WHAT YOU NEED TO DO - Copy the full listing exactly, word for word.

--- DATA TO PROCESS Enclosed Below ---

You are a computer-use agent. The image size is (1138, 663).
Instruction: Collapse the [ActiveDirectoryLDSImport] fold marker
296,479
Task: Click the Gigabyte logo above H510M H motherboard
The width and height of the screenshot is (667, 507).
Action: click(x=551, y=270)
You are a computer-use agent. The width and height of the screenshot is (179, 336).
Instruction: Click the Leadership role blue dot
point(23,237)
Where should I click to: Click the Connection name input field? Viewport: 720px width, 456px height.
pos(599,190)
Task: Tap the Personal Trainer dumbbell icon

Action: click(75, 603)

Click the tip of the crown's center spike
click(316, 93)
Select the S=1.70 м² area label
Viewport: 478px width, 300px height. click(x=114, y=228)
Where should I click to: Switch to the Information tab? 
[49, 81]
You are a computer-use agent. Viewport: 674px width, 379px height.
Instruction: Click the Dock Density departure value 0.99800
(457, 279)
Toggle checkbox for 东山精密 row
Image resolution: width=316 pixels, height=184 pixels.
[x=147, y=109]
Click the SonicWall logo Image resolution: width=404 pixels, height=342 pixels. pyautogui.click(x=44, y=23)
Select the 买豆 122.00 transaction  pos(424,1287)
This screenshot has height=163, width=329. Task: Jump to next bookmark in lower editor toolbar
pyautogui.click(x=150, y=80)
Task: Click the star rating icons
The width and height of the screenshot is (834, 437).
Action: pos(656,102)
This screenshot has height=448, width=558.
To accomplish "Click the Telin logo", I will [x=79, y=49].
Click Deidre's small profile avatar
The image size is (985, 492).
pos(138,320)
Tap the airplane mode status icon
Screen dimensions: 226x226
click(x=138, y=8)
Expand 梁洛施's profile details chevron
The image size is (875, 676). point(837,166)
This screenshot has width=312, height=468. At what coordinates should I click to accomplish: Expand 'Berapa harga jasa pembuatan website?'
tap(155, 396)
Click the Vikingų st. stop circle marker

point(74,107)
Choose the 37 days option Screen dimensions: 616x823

--- End of Enclosed DATA TO PROCESS ---

ANSWER TO THE EXERCISE -
You are a computer-use agent. The image size is (1138, 663).
Instruction: Collapse the [ActiveDirectoryLDSImport] fold marker
296,479
Task: Click the Gigabyte logo above H510M H motherboard
The width and height of the screenshot is (667, 507).
Action: click(x=551, y=270)
You are a computer-use agent. The width and height of the screenshot is (179, 336).
Instruction: Click the Leadership role blue dot
point(23,237)
Where should I click to: Click the Connection name input field? Viewport: 720px width, 456px height.
pos(599,190)
Task: Tap the Personal Trainer dumbbell icon

Action: click(75, 603)

Click the tip of the crown's center spike
click(316, 93)
Select the S=1.70 м² area label
Viewport: 478px width, 300px height. click(x=114, y=228)
Where should I click to: Switch to the Information tab? 
[49, 81]
You are a computer-use agent. Viewport: 674px width, 379px height.
Instruction: Click the Dock Density departure value 0.99800
(457, 279)
Toggle checkbox for 东山精密 row
Image resolution: width=316 pixels, height=184 pixels.
[x=147, y=109]
Click the SonicWall logo Image resolution: width=404 pixels, height=342 pixels. pyautogui.click(x=44, y=23)
Select the 买豆 122.00 transaction  pos(424,1287)
This screenshot has height=163, width=329. Task: Jump to next bookmark in lower editor toolbar
pyautogui.click(x=150, y=80)
Task: Click the star rating icons
The width and height of the screenshot is (834, 437).
Action: pos(656,102)
This screenshot has height=448, width=558.
To accomplish "Click the Telin logo", I will [x=79, y=49].
Click Deidre's small profile avatar
The image size is (985, 492).
pos(138,320)
Tap the airplane mode status icon
Screen dimensions: 226x226
click(x=138, y=8)
Expand 梁洛施's profile details chevron
The image size is (875, 676). point(837,166)
This screenshot has width=312, height=468. At what coordinates should I click to accomplish: Expand 'Berapa harga jasa pembuatan website?'
tap(155, 396)
Click the Vikingų st. stop circle marker

point(74,107)
Choose the 37 days option Screen dimensions: 616x823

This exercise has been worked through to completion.